Targeting delivery and minimizing epidermal diffusion of tranexamic acid by hyaluronic acid-coated liposome nanogels for topical hyperpigmentation treatment.

Hyperpigmentation is a common complaint and distressing problem in dermatology, and tranexamic acid (TA) is an effective treatment agent but limited by the delivery to melanocytes in the epidermis. Herein, a novel TA naogels (named HA/TA-LP), combining the advantages of liposomes and hyaluronic acid (HA), are prepared and assessed for topical hyperpigmentation treatment with targeting delivery and minimizing epidermal diffusion. Morphological characteristics indicate numerous TA-loaded liposomes packed in HA gels. In vitro cell studies using human A375 melanoma cells show that HA/TA-LP can promote the uptake of TA by targeting delivery with resulting inhibition of tyrosinase activity and melanin production.
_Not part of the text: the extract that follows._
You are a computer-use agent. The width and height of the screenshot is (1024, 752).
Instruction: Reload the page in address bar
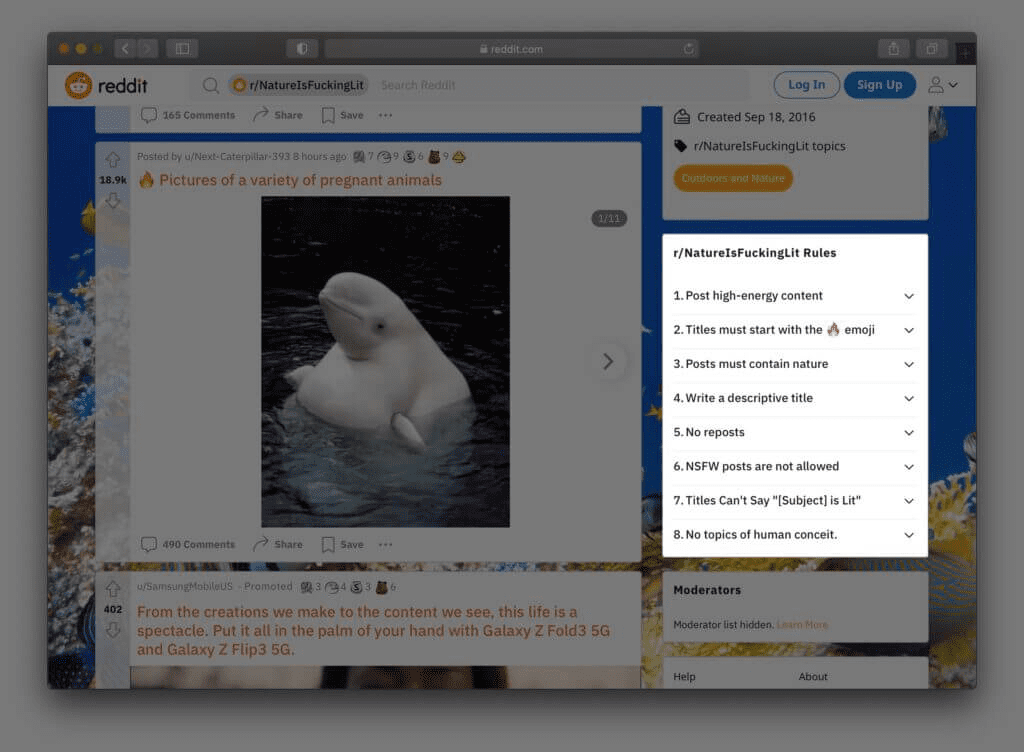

Guinea pigs are used to construct hyperpigmentation models and investigate the topical delivery and treatment efficacy of HA/TA-LP. In vivo topical delivery studies indicate HA/TA-LP realize the effective delivery into melanocytes with an ideal balance of effective permeability and minimizing epidermal diffusion. Subsequently, hyperpigmentation treatment assessments reveal that HA/TA-LP inhibit tyrosinase activity and melanin production under the radiation of UVB. Our study identifies favorable properties of HA/TA-LP for treating hyperpigmentation, and provides an experimental basis for further clinical application.